== Segment start ==

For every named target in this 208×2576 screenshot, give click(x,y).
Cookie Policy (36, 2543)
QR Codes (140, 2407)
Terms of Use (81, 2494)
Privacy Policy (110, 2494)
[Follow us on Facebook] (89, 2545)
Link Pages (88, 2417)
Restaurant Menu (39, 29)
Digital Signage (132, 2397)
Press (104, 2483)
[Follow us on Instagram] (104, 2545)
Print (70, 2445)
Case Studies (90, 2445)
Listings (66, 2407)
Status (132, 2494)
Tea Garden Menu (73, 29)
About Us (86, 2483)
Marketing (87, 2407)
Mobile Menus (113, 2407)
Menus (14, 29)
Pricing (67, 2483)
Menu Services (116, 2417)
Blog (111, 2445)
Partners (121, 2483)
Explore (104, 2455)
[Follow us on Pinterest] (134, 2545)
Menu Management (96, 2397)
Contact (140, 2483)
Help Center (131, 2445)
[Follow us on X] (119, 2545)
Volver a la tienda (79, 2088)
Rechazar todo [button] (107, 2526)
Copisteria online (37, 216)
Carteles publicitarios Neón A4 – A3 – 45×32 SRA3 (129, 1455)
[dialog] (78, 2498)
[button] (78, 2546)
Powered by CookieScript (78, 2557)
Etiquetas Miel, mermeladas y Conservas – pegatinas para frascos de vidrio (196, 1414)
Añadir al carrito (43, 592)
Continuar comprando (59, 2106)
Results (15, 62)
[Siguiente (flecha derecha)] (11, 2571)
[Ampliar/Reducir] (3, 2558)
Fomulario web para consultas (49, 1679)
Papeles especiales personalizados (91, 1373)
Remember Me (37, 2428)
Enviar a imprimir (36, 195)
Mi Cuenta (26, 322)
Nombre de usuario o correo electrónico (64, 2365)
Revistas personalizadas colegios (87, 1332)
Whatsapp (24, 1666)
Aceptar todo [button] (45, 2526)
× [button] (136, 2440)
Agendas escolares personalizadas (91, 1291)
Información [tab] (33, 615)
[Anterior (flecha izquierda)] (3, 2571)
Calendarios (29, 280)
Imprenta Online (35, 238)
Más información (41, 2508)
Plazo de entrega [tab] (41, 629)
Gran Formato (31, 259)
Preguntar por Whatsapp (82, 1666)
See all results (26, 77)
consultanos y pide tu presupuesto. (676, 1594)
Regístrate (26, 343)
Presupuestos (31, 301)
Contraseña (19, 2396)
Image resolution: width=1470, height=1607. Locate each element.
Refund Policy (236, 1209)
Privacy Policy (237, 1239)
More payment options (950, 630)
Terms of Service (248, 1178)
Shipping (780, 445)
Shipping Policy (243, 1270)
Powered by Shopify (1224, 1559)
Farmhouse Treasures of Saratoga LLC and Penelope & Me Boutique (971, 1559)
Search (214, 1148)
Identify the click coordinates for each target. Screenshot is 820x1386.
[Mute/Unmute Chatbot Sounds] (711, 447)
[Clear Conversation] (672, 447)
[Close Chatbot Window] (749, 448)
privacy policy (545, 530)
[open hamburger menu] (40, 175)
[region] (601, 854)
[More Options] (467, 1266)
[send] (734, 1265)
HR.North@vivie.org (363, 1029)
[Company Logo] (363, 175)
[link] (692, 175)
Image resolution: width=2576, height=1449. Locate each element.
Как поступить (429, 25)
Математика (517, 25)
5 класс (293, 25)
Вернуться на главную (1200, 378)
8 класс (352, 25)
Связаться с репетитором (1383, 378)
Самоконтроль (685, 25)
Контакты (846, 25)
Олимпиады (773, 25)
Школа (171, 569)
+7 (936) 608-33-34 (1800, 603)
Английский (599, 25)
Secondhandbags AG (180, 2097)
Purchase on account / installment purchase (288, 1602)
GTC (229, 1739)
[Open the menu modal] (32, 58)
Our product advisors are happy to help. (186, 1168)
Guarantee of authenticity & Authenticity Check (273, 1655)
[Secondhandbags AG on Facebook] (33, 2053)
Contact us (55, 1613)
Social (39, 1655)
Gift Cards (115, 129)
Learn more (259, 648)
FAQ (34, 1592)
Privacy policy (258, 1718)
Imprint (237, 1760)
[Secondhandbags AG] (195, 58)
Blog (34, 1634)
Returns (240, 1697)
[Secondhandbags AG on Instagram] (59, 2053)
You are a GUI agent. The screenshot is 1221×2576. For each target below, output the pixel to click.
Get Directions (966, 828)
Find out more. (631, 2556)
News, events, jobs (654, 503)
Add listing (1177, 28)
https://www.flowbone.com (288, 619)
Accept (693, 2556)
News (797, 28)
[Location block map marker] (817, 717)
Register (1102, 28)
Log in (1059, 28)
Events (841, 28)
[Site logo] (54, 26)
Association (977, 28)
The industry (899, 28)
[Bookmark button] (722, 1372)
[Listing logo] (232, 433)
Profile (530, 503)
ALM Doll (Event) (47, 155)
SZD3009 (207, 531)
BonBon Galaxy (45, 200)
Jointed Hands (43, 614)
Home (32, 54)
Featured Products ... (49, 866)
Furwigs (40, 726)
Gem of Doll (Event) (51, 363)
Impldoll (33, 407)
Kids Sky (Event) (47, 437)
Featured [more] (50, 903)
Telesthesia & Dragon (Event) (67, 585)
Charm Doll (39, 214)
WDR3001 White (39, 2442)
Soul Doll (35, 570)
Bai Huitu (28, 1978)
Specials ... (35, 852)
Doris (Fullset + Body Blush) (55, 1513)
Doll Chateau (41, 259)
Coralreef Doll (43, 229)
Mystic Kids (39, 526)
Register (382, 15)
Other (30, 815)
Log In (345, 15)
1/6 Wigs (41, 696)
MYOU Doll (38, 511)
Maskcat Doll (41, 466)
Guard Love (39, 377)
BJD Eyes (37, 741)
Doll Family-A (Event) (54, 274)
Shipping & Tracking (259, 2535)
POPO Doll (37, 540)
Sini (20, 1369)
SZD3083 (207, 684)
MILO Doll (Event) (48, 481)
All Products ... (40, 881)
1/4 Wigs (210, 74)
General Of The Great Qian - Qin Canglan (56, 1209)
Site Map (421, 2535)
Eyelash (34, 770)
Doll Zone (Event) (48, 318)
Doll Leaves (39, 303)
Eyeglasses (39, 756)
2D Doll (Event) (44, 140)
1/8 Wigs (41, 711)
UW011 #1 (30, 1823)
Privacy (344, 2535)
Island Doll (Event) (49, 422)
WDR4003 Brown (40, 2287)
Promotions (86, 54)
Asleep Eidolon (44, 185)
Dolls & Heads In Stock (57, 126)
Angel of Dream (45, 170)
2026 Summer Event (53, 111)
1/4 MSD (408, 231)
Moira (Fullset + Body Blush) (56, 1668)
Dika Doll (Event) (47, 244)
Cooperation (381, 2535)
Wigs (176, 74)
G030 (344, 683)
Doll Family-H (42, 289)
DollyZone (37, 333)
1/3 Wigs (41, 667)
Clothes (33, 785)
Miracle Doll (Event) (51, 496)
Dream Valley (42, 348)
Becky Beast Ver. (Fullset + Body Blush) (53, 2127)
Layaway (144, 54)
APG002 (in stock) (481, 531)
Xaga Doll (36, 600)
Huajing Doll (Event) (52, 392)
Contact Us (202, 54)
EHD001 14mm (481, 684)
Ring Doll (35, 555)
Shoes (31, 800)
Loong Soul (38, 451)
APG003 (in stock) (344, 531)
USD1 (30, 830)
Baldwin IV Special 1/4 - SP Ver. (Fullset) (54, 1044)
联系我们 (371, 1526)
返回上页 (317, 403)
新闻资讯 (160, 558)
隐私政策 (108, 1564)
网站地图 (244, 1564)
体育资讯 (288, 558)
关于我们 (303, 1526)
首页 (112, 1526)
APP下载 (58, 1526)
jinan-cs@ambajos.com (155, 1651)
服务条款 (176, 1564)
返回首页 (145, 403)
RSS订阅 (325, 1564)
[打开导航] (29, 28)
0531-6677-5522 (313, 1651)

== Segment end ==

> _EXERCISE PROMPT_
Restate every record word for word.

> _ANSWER FOR THE TASK_
For every named target in this 208×2576 screenshot, give click(x,y).
Cookie Policy (36, 2543)
QR Codes (140, 2407)
Terms of Use (81, 2494)
Privacy Policy (110, 2494)
[Follow us on Facebook] (89, 2545)
Link Pages (88, 2417)
Restaurant Menu (39, 29)
Digital Signage (132, 2397)
Press (104, 2483)
[Follow us on Instagram] (104, 2545)
Print (70, 2445)
Case Studies (90, 2445)
Listings (66, 2407)
Status (132, 2494)
Tea Garden Menu (73, 29)
About Us (86, 2483)
Marketing (87, 2407)
Mobile Menus (113, 2407)
Menus (14, 29)
Pricing (67, 2483)
Menu Services (116, 2417)
Blog (111, 2445)
Partners (121, 2483)
Explore (104, 2455)
[Follow us on Pinterest] (134, 2545)
Menu Management (96, 2397)
Contact (140, 2483)
Help Center (131, 2445)
[Follow us on X] (119, 2545)
Volver a la tienda (79, 2088)
Rechazar todo [button] (107, 2526)
Copisteria online (37, 216)
Carteles publicitarios Neón A4 – A3 – 45×32 SRA3 (129, 1455)
[dialog] (78, 2498)
[button] (78, 2546)
Powered by CookieScript (78, 2557)
Etiquetas Miel, mermeladas y Conservas – pegatinas para frascos de vidrio (196, 1414)
Añadir al carrito (43, 592)
Continuar comprando (59, 2106)
Results (15, 62)
[Siguiente (flecha derecha)] (11, 2571)
[Ampliar/Reducir] (3, 2558)
Fomulario web para consultas (49, 1679)
Papeles especiales personalizados (91, 1373)
Remember Me (37, 2428)
Enviar a imprimir (36, 195)
Mi Cuenta (26, 322)
Nombre de usuario o correo electrónico (64, 2365)
Revistas personalizadas colegios (87, 1332)
Whatsapp (24, 1666)
Aceptar todo [button] (45, 2526)
× [button] (136, 2440)
Agendas escolares personalizadas (91, 1291)
Información [tab] (33, 615)
[Anterior (flecha izquierda)] (3, 2571)
Calendarios (29, 280)
Imprenta Online (35, 238)
Más información (41, 2508)
Plazo de entrega [tab] (41, 629)
Gran Formato (31, 259)
Preguntar por Whatsapp (82, 1666)
See all results (26, 77)
consultanos y pide tu presupuesto. (676, 1594)
Regístrate (26, 343)
Presupuestos (31, 301)
Contraseña (19, 2396)
Image resolution: width=1470, height=1607. Locate each element.
Refund Policy (236, 1209)
Privacy Policy (237, 1239)
More payment options (950, 630)
Terms of Service (248, 1178)
Shipping (780, 445)
Shipping Policy (243, 1270)
Powered by Shopify (1224, 1559)
Farmhouse Treasures of Saratoga LLC and Penelope & Me Boutique (971, 1559)
Search (214, 1148)
Identify the click coordinates for each target. Screenshot is 820x1386.
[Mute/Unmute Chatbot Sounds] (711, 447)
[Clear Conversation] (672, 447)
[Close Chatbot Window] (749, 448)
privacy policy (545, 530)
[open hamburger menu] (40, 175)
[region] (601, 854)
[More Options] (467, 1266)
[send] (734, 1265)
HR.North@vivie.org (363, 1029)
[Company Logo] (363, 175)
[link] (692, 175)
Image resolution: width=2576, height=1449. Locate each element.
Как поступить (429, 25)
Математика (517, 25)
5 класс (293, 25)
Вернуться на главную (1200, 378)
8 класс (352, 25)
Связаться с репетитором (1383, 378)
Самоконтроль (685, 25)
Контакты (846, 25)
Олимпиады (773, 25)
Школа (171, 569)
+7 (936) 608-33-34 (1800, 603)
Английский (599, 25)
Secondhandbags AG (180, 2097)
Purchase on account / installment purchase (288, 1602)
GTC (229, 1739)
[Open the menu modal] (32, 58)
Our product advisors are happy to help. (186, 1168)
Guarantee of authenticity & Authenticity Check (273, 1655)
[Secondhandbags AG on Facebook] (33, 2053)
Contact us (55, 1613)
Social (39, 1655)
Gift Cards (115, 129)
Learn more (259, 648)
FAQ (34, 1592)
Privacy policy (258, 1718)
Imprint (237, 1760)
[Secondhandbags AG] (195, 58)
Blog (34, 1634)
Returns (240, 1697)
[Secondhandbags AG on Instagram] (59, 2053)
You are a GUI agent. The screenshot is 1221×2576. For each target below, output the pixel to click.
Get Directions (966, 828)
Find out more. (631, 2556)
News, events, jobs (654, 503)
Add listing (1177, 28)
https://www.flowbone.com (288, 619)
Accept (693, 2556)
News (797, 28)
[Location block map marker] (817, 717)
Register (1102, 28)
Log in (1059, 28)
Events (841, 28)
[Site logo] (54, 26)
Association (977, 28)
The industry (899, 28)
[Bookmark button] (722, 1372)
[Listing logo] (232, 433)
Profile (530, 503)
ALM Doll (Event) (47, 155)
SZD3009 (207, 531)
BonBon Galaxy (45, 200)
Jointed Hands (43, 614)
Home (32, 54)
Featured Products ... (49, 866)
Furwigs (40, 726)
Gem of Doll (Event) (51, 363)
Impldoll (33, 407)
Kids Sky (Event) (47, 437)
Featured [more] (50, 903)
Telesthesia & Dragon (Event) (67, 585)
Charm Doll (39, 214)
WDR3001 White (39, 2442)
Soul Doll (35, 570)
Bai Huitu (28, 1978)
Specials ... (35, 852)
Doris (Fullset + Body Blush) (55, 1513)
Doll Chateau (41, 259)
Coralreef Doll (43, 229)
Mystic Kids (39, 526)
Register (382, 15)
Other (30, 815)
Log In (345, 15)
1/6 Wigs (41, 696)
MYOU Doll (38, 511)
Maskcat Doll (41, 466)
Guard Love (39, 377)
BJD Eyes (37, 741)
Doll Family-A (Event) (54, 274)
Shipping & Tracking (259, 2535)
POPO Doll (37, 540)
Sini (20, 1369)
SZD3083 (207, 684)
MILO Doll (Event) (48, 481)
All Products ... (40, 881)
1/4 Wigs (210, 74)
General Of The Great Qian - Qin Canglan (56, 1209)
Site Map (421, 2535)
Eyelash (34, 770)
Doll Zone (Event) (48, 318)
Doll Leaves (39, 303)
Eyeglasses (39, 756)
2D Doll (Event) (44, 140)
1/8 Wigs (41, 711)
UW011 #1 (30, 1823)
Privacy (344, 2535)
Island Doll (Event) (49, 422)
WDR4003 Brown (40, 2287)
Promotions (86, 54)
Asleep Eidolon (44, 185)
Dolls & Heads In Stock (57, 126)
Angel of Dream (45, 170)
2026 Summer Event (53, 111)
1/4 MSD (408, 231)
Moira (Fullset + Body Blush) (56, 1668)
Dika Doll (Event) (47, 244)
Cooperation (381, 2535)
Wigs (176, 74)
G030 (344, 683)
Doll Family-H (42, 289)
DollyZone (37, 333)
1/3 Wigs (41, 667)
Clothes (33, 785)
Miracle Doll (Event) (51, 496)
Dream Valley (42, 348)
Becky Beast Ver. (Fullset + Body Blush) (53, 2127)
Layaway (144, 54)
APG002 (in stock) (481, 531)
Xaga Doll (36, 600)
Huajing Doll (Event) (52, 392)
Contact Us (202, 54)
EHD001 14mm (481, 684)
Ring Doll (35, 555)
Shoes (31, 800)
Loong Soul (38, 451)
APG003 (in stock) (344, 531)
USD1 (30, 830)
Baldwin IV Special 1/4 - SP Ver. (Fullset) (54, 1044)
联系我们 (371, 1526)
返回上页 (317, 403)
新闻资讯 (160, 558)
隐私政策 (108, 1564)
网站地图 (244, 1564)
体育资讯 (288, 558)
关于我们 (303, 1526)
首页 (112, 1526)
APP下载 (58, 1526)
jinan-cs@ambajos.com (155, 1651)
服务条款 (176, 1564)
返回首页 (145, 403)
RSS订阅 (325, 1564)
[打开导航] (29, 28)
0531-6677-5522 (313, 1651)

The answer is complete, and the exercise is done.